In the case of both Fixed-for-Four and last year’s Special Institutional Fee increase, officials pledged to keep tuition constant and low, and they only succeeded in enacting policies that hurt both students and Ga. universities. Well-meaning pressure from politicians resulted in unintended and (the greater sin) unanticipated consequences.
This is not to say that rising tuition is a good thing. No one likes paying a price for school that increases at a rate faster than inflation. But it’s a consequence of the increasing stature of the University System and ever-falling state appropriation.
And so we return to the State of the Union delivered by a president eager to appear on the side of those hurt by the recession and score one for students and parents besieged by rising education costs.
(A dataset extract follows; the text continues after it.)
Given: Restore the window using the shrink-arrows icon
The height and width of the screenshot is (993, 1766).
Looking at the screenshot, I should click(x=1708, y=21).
Mr. President, you want to help students get through college without crippling debt? Then don’t focus on evil universities squeezing students for all they’re worth. Put more pressure on states to fund their critical university programs and encourage Congress to assist states struggling in the recession. Make sure Congress keeps the Pell Grant and similar programs around. That way, every student can have the chance to attend college, despite rising tuition.
Finally, use your bully pulpit to promote the causes of research and innovation, for it is federal research dollars that give universities like Tech the funding they need.